**Text passage:**
Then, the discriminative model learning unit 242 computes the weighted loss L for the training data 251 (step S28). For example, in the case of using the function f(s) of Expression 5 in FIG. 11, L=0.208·l1+0.208·l2+0.583·l3 is obtained.


Then, the discriminative model learning unit 242 learns the discriminative model 234 so as to minimize the weighted loss L (step S30). Here, in the weighted loss L, the weight of the individual loss 13 of the time-series data 2511-3 is larger, and the weights of the individual losses 11 and 12 of the time-series data 2511-1 and 2511-2 are smaller. Therefore, the time-series data 2511-3 significantly having features of a foreign object is learned with a larger weight, and the time-series data 2511-2 having features of a bubble that is erroneously discriminated and the time-series data 2511-1 having a small amount of features of a foreign object are learned with a small weight. As a result, the discriminative model 234 can be learned so as to expand the difference between the discrimination score by which a fragmented moving locus c1 of a bubble similar to the moving locus a1 (corresponding to the time-series data 2511-1) as illustrated in FIG. 13 is discriminated as a foreign object and the discrimination score by which a fragmented moving locus c2 of a bubble similar to the moving locus a2 (corresponding to the time-series data 2511-2) is discriminated as a foreign object, and the discrimination score by which the moving locus B of a foreign object similar to the moving locus a3 (corresponding to the time-series data 2511-3) is discriminated as a foreign object.

**Record list:**
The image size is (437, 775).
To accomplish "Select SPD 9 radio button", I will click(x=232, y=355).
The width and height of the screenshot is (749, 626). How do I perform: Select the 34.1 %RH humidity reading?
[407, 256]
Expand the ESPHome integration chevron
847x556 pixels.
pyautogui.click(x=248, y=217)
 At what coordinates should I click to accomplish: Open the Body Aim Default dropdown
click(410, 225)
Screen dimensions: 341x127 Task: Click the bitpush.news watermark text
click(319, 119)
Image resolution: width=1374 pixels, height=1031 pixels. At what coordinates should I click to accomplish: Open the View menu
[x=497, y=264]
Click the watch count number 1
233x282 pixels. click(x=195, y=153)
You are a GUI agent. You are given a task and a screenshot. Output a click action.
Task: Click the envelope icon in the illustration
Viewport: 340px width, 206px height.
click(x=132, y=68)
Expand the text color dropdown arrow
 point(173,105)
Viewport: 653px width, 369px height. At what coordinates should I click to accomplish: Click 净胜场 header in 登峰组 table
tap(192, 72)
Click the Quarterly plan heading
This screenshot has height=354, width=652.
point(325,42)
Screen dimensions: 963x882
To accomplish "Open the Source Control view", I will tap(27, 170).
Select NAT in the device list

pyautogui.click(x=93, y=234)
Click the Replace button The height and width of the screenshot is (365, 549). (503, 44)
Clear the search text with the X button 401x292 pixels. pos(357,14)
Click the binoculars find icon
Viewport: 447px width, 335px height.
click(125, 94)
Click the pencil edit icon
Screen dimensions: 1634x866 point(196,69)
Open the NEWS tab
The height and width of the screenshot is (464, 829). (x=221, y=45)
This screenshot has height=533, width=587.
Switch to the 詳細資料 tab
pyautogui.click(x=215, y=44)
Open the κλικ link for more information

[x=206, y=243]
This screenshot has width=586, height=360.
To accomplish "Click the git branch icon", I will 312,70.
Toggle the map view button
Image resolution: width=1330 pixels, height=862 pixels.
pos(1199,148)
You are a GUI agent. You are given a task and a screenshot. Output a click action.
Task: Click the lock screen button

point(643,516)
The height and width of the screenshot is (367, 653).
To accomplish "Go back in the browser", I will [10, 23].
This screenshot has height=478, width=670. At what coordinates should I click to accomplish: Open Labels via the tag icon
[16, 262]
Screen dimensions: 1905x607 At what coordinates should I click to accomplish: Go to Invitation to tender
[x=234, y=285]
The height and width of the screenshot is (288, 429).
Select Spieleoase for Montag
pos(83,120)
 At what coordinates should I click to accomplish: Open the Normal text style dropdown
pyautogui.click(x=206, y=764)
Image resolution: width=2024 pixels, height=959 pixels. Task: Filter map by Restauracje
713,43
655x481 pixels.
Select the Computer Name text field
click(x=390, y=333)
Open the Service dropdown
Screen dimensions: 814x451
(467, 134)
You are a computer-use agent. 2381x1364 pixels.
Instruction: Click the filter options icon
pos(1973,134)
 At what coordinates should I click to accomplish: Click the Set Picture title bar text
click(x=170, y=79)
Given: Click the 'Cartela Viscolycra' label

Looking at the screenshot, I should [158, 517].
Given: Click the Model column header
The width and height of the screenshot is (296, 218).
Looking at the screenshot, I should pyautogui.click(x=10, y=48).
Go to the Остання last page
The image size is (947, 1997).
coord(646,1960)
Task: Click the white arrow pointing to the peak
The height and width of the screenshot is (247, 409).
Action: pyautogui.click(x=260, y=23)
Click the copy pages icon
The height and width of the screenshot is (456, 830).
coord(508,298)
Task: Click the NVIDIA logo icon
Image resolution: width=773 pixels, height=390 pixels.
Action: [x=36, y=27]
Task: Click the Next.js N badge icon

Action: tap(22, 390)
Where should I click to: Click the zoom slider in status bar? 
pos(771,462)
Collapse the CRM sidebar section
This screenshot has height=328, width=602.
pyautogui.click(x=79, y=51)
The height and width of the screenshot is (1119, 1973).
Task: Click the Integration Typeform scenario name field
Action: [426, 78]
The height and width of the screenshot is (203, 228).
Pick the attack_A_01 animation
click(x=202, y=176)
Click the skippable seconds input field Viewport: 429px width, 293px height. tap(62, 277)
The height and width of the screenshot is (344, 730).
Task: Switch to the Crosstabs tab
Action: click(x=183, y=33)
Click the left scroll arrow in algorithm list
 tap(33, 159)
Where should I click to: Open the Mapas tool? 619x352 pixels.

**Challenge 1:** In the passage about training the discriminative model, what does unit 242 train discriminative model 234 to minimize?
**Challenge 2:** Continue the passage about training the discriminative model with a weighted loss, starting right after its last sentence.

**Answer 1:** The weighted loss L.

**Answer 2:**
On the contrary, in the case of learning the respective pieces of time-series data 2511-1 to 2511-3 as foreign objects without being weighted, it is difficult to learn the discriminative model 234 so as to expand the difference between the discrimination score by which the fragmented moving locus c1 of a bubble similar to the moving locus a1 (corresponding to the time-series data 2511-1) is discriminated as a foreign object and the discrimination score by which the fragmented moving locus c2 of a bubble similar to the moving locus a2 (corresponding to the time-series data 2511-2) is discriminated as a foreign object, and the discrimination score by which the moving locus B of a foreign object similar to the moving locus a3 (corresponding to the time-series data 2511-3) is discriminated as a foreign object. As a result, there is a high possibility that the fragmented moving loci c1 and c2 of a bubble are erroneously detected as foreign objects with high discrimination scores.


Next, learning by using the training data 250 will be described. The training data 250 includes only one piece of time-series data 2501.


The discriminative model learning unit 242 first acquires softmax values of the respective classes of the discriminative model 234 with respect to the time-series data 2511 (step S23). The moving locus A of a foreign object includes features of a foreign object that a foreign object having a heavy specific gravity finally moves downward. Therefore, it is expected that the softmax value of a foreign object class is larger than those of bubble and noise classes. Here, it is assumed that [0.7, 0.2, 0.1] is acquired. The discriminative model learning unit 242 computes the individual loss 11 corresponding to the time-series data 2511 from the acquired softmax values and the correct label 2502 ([1, 0, 0]) (step S24).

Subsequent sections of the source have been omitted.